The Chancellor has a difficult task ahead. Not only are his hands tied by Brexit uncertainty, they’re handcuffed by low growth forecasts and a wafer-thin majority in Parliament too. Unlike other Chancellors in their first Budget since a General Election, we can’t see him announcing many surprises.
Invest today for tomorrow
We recently surveyed 450 clients asking them what they thought the Chancellor could do to strengthen the UK economy as we trudge through the uncertainty of EU negotiations.
One thing that came across loud and clear was that businesses are urging him not to lose sight of the domestic business agenda; focusing on UK growth and not being distracted by Brexit was their number one priority.
Businesses are calling on the government to invest in the future by spending today. Hammond will have to decide whether to abandon his commitment to tackle the deficit or give in to pressure to increase capital expenditure and address the UK’s worst productivity issue since World War II.
On top of that, he’s facing the issue of having a tiny political majority, meaning anything slightly controversial is unlikely to get passed.
Many will be looking to the new Industrial Strategy for answers. Investment in digital and physical infrastructure to help improve productivity, substantial house building programmes to address the housing shortage and a focus on boosting business confidence and investment are all popular measures.
Tax simplification matters
In addition, the big issue of tax simplification has been raised by businesses. The sheer scale and complexity of UK tax law is proving to be a real obstacle to growth and in itself won’t be helping the UK’s productivity crisis.
More than 60% of the business leaders we spoke to said they would be willing to see taxes rise in return for a simpler system. That’s a huge number of people that are willing to pay more tax, which goes to show the administrative burden of compliance and the impact it’s having on growth ambitions.
Hammond has already made several confusing changes in policy direction on simplification measures – most recently when he delayed the abolition of Class 2 NIC for another year. He has talked about moving to a new consultation cycle on tax legislation, which is welcomed but won’t speed things up if he continues to delay decisions on the changes needed.
There needs to be a coherent tax strategy that deals with the inter-generational fairness; one that supports growth and protects the tax base in a globally-mobile and digitised economy. The strategy absolutely needs to go beyond political cycles.
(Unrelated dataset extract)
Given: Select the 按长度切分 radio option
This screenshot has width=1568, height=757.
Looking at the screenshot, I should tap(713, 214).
We want to see the Chancellor announce a tax simplification road map – similar to the business tax road map that was introduced in 2016 – which starts after Brexit negotiations have finalised and spans the next decade to give businesses some clarity for the future.
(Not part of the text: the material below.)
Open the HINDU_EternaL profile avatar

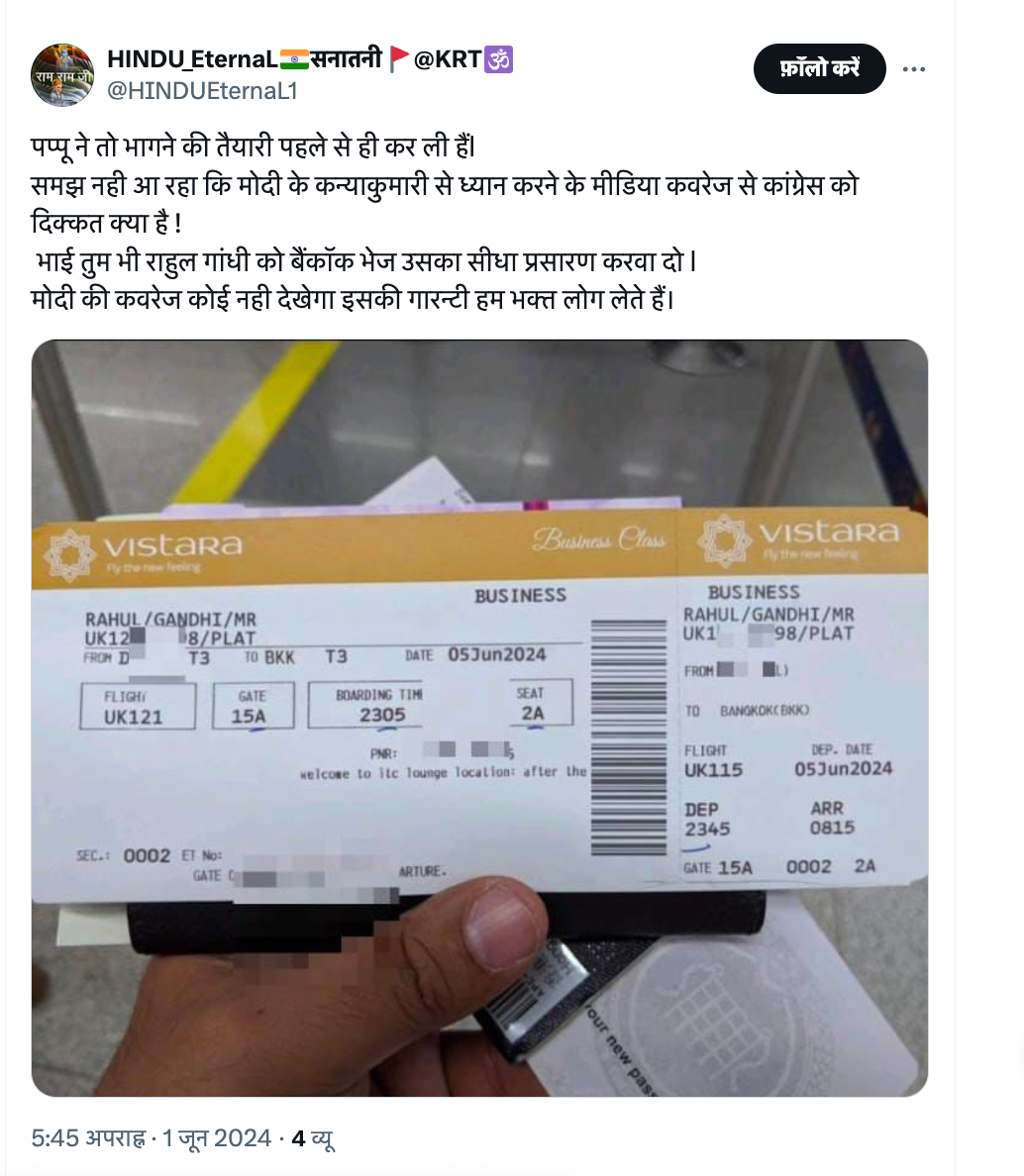[x=62, y=75]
Firms are fed up with the government tinkering at the edges. They want systematic change. They understand that won’t be easy and that it can’t happen overnight, but a commitment to simplicity would be a clear signal to businesses that the government is on their side and, importantly, it would send a message to the world that the UK is a destination where businesses can flourish.
HMRC: tax avoidance and Brexit
There seems to be a general consensus among businesses that HMRC is making positive inroads in its efforts to tackle tax avoidance, and therefore the government should continue to use its significant armoury to give the Revenue the tools they need and not introduce fresh measures.
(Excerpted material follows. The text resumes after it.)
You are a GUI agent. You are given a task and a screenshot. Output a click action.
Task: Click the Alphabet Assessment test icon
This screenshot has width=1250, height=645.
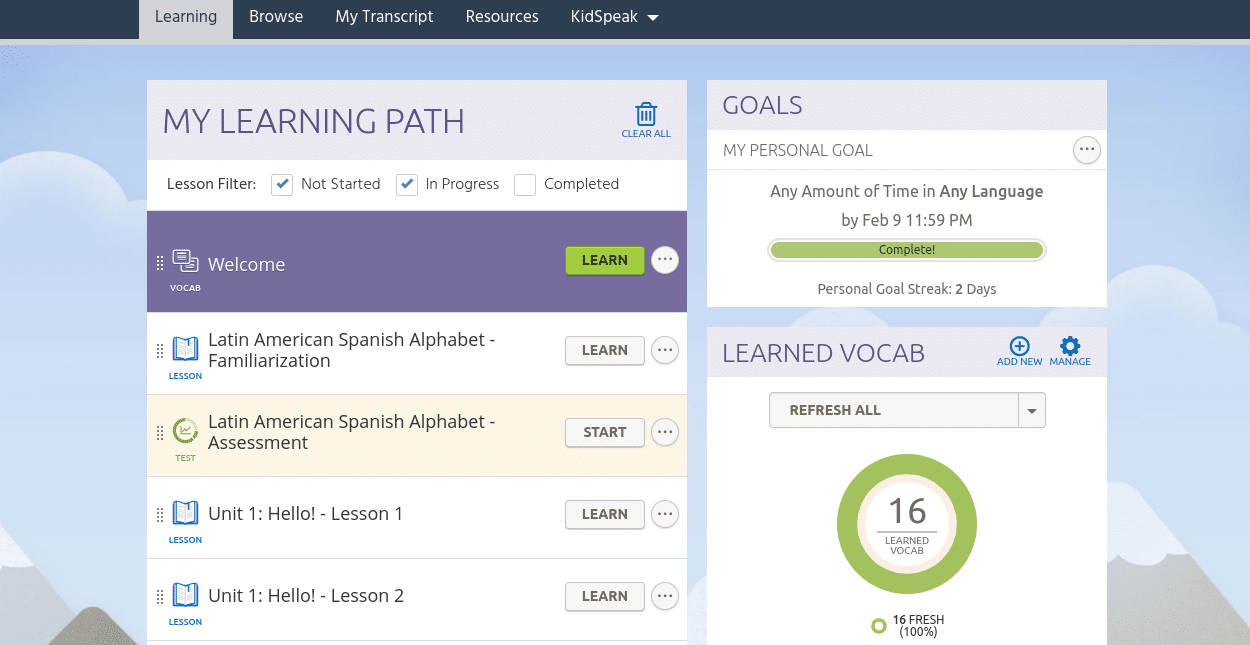[x=185, y=431]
However, the perception of many mid-sized businesses is that they spend a lot of time and money navigating compliance and ensuring they pay the right amount of tax but, from their perspective, multinationals still seem to pay less than their share. As a result, when we asked what HMRC should focus on over the next year, more than a third said following through on all OECD proposals to deal with avoidance by multinational companies should be a priority.
The other big challenge for HMRC is Brexit. Last month, David Davies said that HMRC will need an extra 5,000 staff to work on new custom arrangements after Brexit. If this is true, this could increase HMRC’s wage bill by an additional £200m a year.
There’s also an increasing amount of discussion around ‘authorised economic operators’ (AEO). This is a special status that allows traders to clear customs more quickly; something that is likely to become increasingly important post-Brexit. When AEO status is granted by one customs authority in the EU, it is recognised by all others.
Just 600 UK companies have been registered by HMRC as AEO, representing less than 5% of the companies registered across the EU.
MPs, businesses and industry experts are urging HMRC to register more companies but concerns are mounting that HMRC doesn’t have the specialist resources to deal with the expected growth in AEO applications after the UK leaves the EU.
HMRC will be stretched paper thin in the years ahead. In order to ensure the most seamless of transitions in post-Brexit trading and to be able to continue to tax avoidance, HMRC must be given the resources to support UK businesses. We, and the businesses we work with, hope to hear the Chancellor address this head-on in his speech on Wednesday.